Deputy mayor Lisa Blackburn asked staff to ensure there are teeth applied to the enforcement part of these regulations, saying that cities like Charlottetown have seen success, but it's largely in part of the rules being enforceable and the enforcement being serious.

In a survey of Coast readers during the live reporting of this story, when asked who councillors should give more importance on this issue, 86 percent said renters over landlords and property owners.

When asked if people in HRM should be allowed to own secondary or more buildings and rent them out on Airbnb, where they make more money than they do with long-term rentals, the audience was divided—with 49 percent voting yes and 51 percent voting no.

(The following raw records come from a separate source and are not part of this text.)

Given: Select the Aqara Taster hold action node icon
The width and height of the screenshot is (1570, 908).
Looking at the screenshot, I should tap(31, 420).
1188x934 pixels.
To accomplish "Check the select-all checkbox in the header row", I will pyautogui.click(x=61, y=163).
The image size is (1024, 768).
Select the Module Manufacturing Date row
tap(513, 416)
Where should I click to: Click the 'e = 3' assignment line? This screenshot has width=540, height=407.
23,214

HRM also voted to ask the province to change the rules so the city could apply a levy on the rentals, which would bring money into the municipality—much the same way it asked the province to do for transportation network companies like Uber and Lyft. The province made no public statement about this part of the regulations after announcing it'd bend its rules to make a new class of license as per Uber's request, but Megan Tonet, communications advisor with the Nova Scotia department of transportation and infrastructure renewal, said "The province has no plans to change legislation. A per-trip fee would increase costs and undue administrative burden on ride hailing companies. The goal of this regulation is to reduce red tape while maintaining safety." So if that's the precedent, it's unlikely this levy on short-term rentals will be approved.

Staff will now go and draft the regulations, consulting with the province and stakeholders. Members of the public who want their opinion to be heard on this subject should reach out to their councillor or members of the community planning and economic development standing committee, to share their thoughts while the rules are still being drafted.